┌─ Trecho da página

Guerrilheiros passam por toda a espécie de aperto e dificuldades ao tentarem escapar da mira dos militares em uma ilha e o maior desejo deles é poderem se reencontrar novamente e se reunirem em torno do líder que, no entanto, ignoram se está vivo ou morto - situação que ora causa esperança e ora desespero, e que é narrada sob o delírio nem sempre febril do protagonista, cujo desejo vacila entre se ver integrado e reconciliado com todo o universo físico e cósmico que o rodeia e entre contestar e afrontar os falsos valores e normas que regem a morna vida social da qual também participa.

SENHORITA CORA

Durante a operação de apendicite de um menino de 15 anos, os diversos personagens que integram a história pensam coisas equivocadas a respeito do próximo, ou melhor: se tratam de uma maneira que leva cada um a pensar e deduzir certas características da personalidade do outro e, assim, de tratamento em tratamento, de dedução em dedução, vai se engendrando uma série de mal entendidos, que ora acirra cada vez mais os relacionamentos e ora os preenche de uma ternura quase que paradoxal. O recurso estético por excelência deste conto é que os pensamentos dos personagens se mesclam e se alternam sem aviso prévio, sem parágrafos definidos, criando assim um grande concerto de pensamentos, uma grande polifonia de vozes.

└─

Tarefa proposta 1:
Passe para um CSV de duas colunas, "entrada" e "saída", os registros desde a linha com "Choose 10:00 as voting time" até o fim dos registros, inclusive, com uma linha para cada registro. Coloque cada campo entre aspas, troque as quebras de linha por espaços e deixe as imagens de fora.
O trecho da página e os registros não têm relação entre si.

┌─ Dados fornecidos

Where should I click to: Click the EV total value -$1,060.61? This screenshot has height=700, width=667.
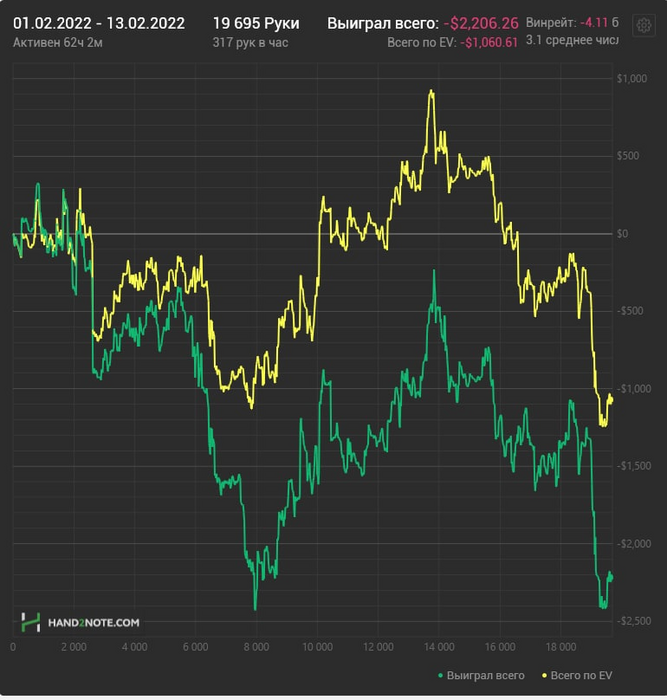pos(489,42)

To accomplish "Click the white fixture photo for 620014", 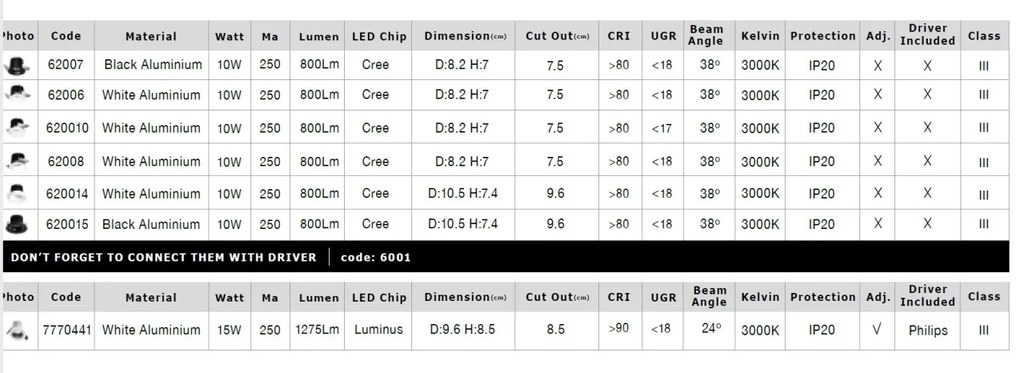I will (18, 193).
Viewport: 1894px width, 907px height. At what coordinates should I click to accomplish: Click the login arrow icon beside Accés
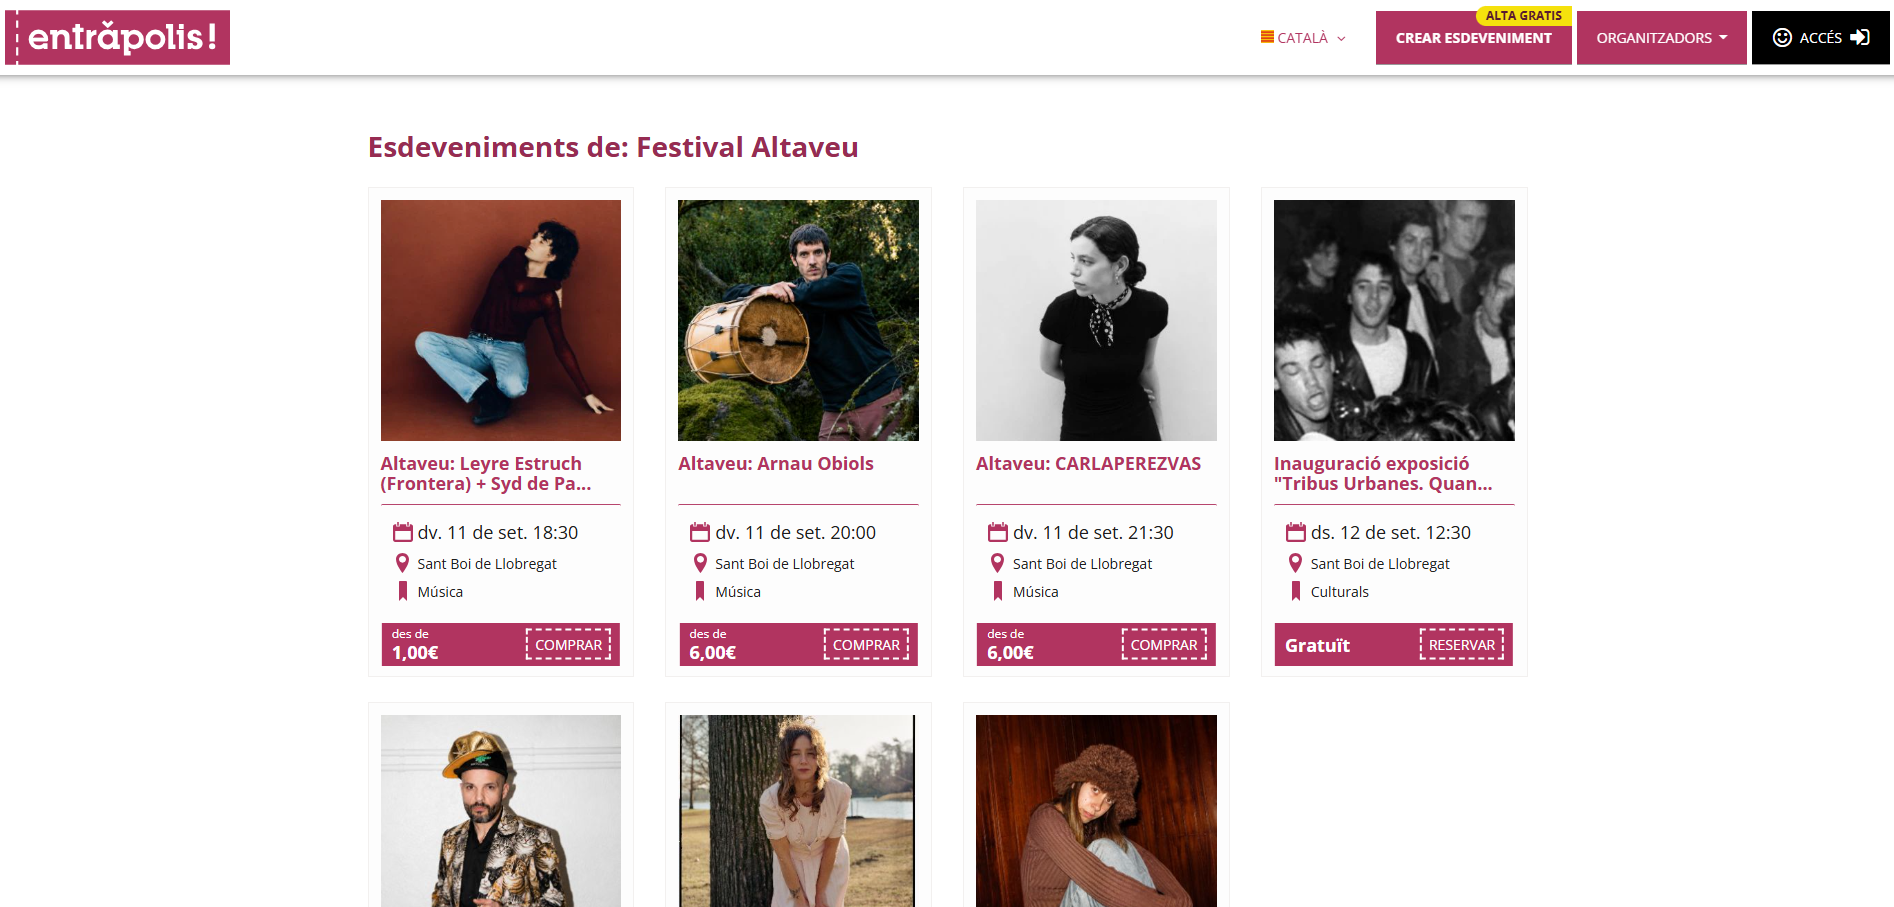pyautogui.click(x=1860, y=37)
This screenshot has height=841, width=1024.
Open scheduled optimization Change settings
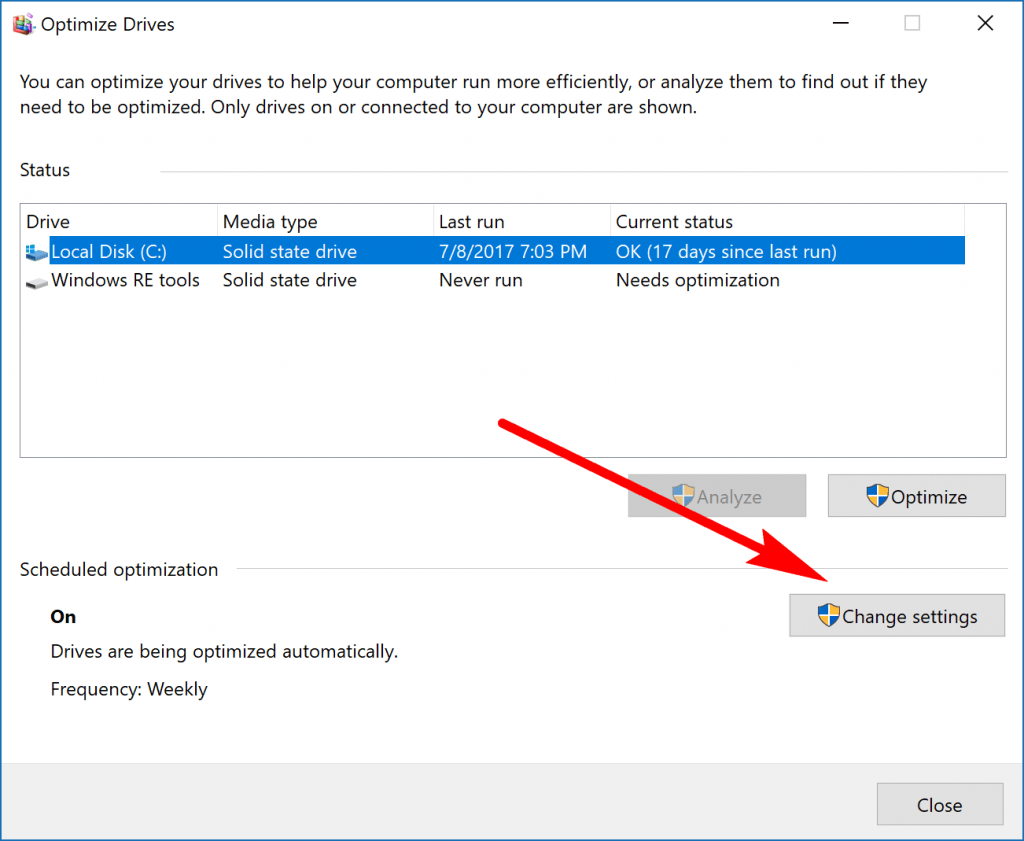[x=897, y=616]
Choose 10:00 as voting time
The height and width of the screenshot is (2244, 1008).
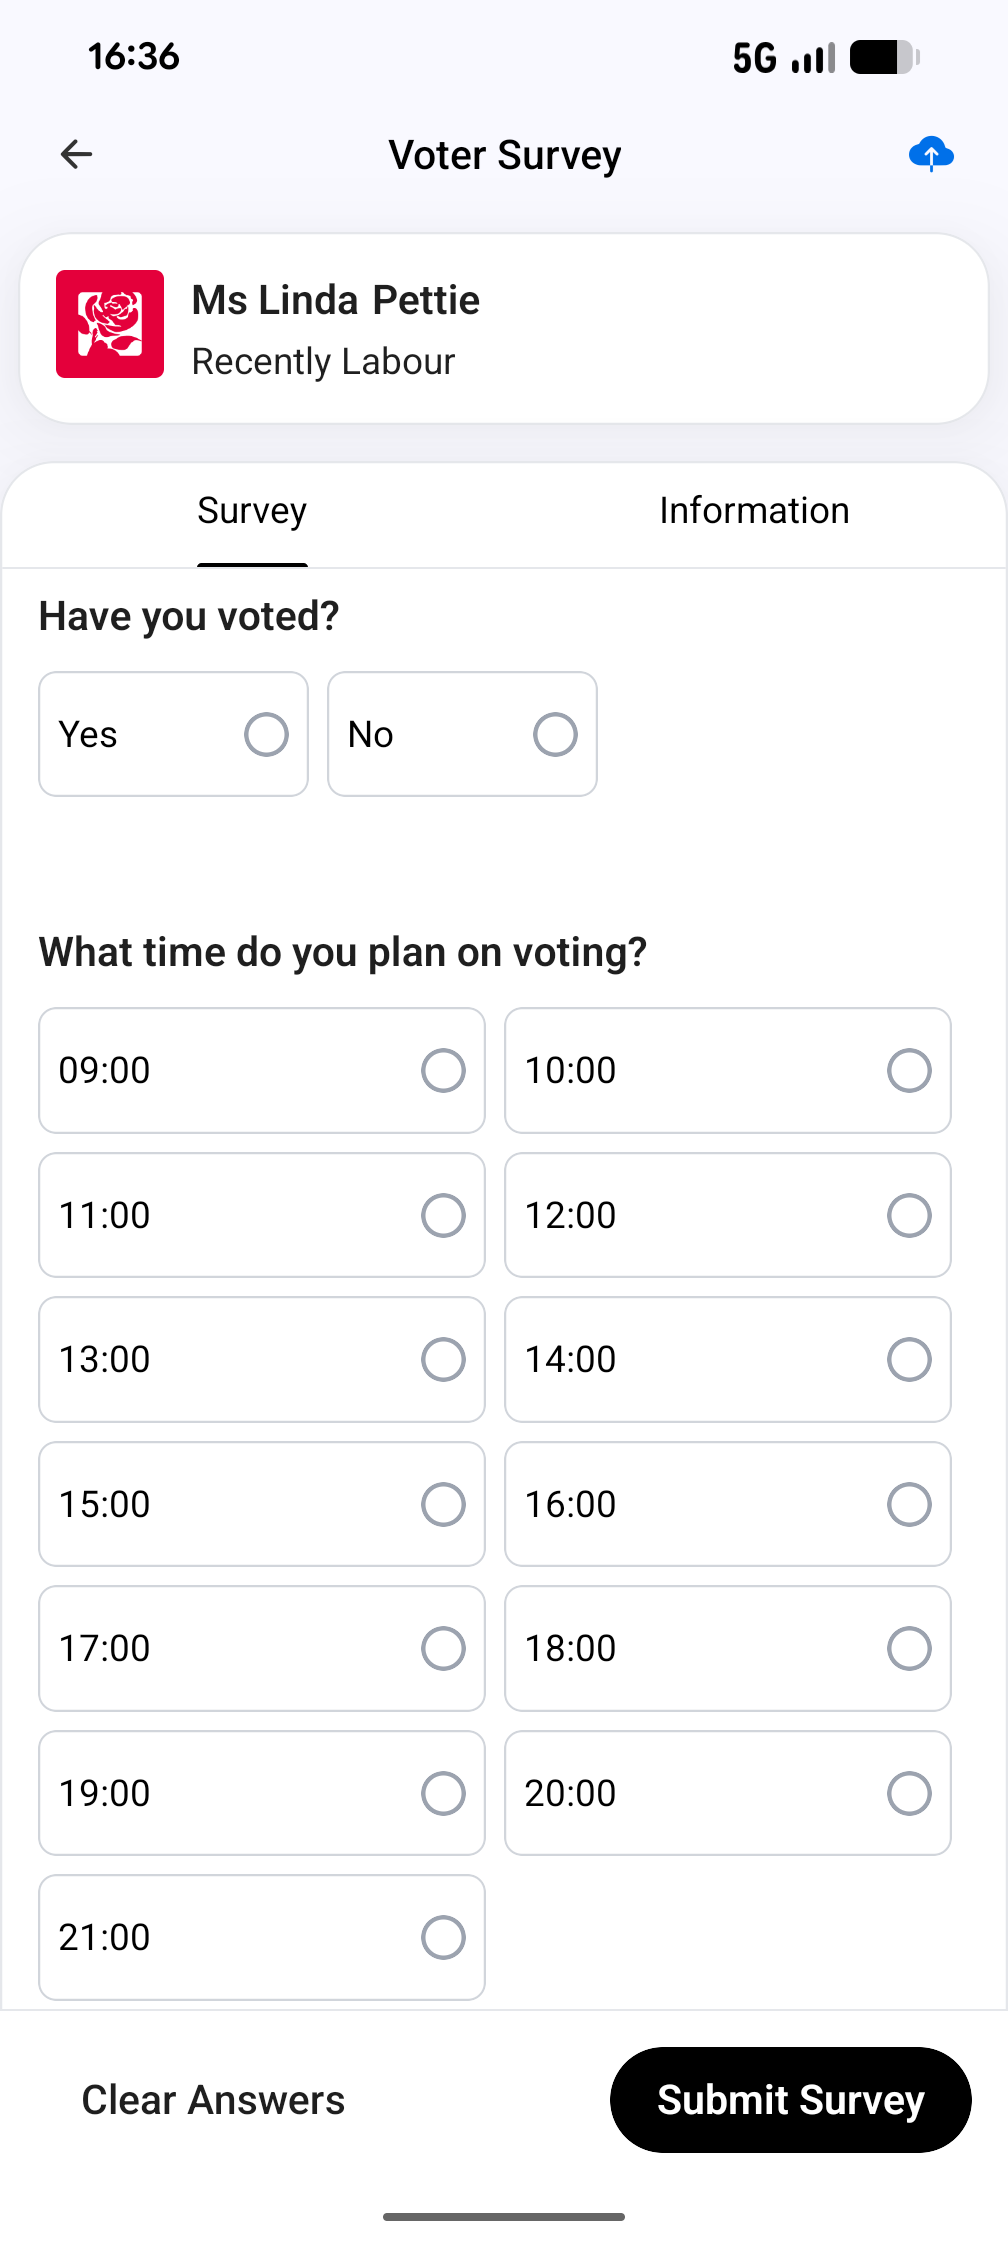point(728,1070)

└─

Tarefa proposta 2:
Transcreva o trecho da página desde "Durante a operação" até "polifonia de vozes.", inclusive.

Resolução 1:
entrada,saída
"Choose 10:00 as voting time The height and width of the screenshot is (2244, 1008).","point(728,1070)"

Resolução 2:
Durante a operação de apendicite de um menino de 15 anos, os diversos personagens que integram a história pensam coisas equivocadas a respeito do próximo, ou melhor: se tratam de uma maneira que leva cada um a pensar e deduzir certas características da personalidade do outro e, assim, de tratamento em tratamento, de dedução em dedução, vai se engendrando uma série de mal entendidos, que ora acirra cada vez mais os relacionamentos e ora os preenche de uma ternura quase que paradoxal. O recurso estético por excelência deste conto é que os pensamentos dos personagens se mesclam e se alternam sem aviso prévio, sem parágrafos definidos, criando assim um grande concerto de pensamentos, uma grande polifonia de vozes.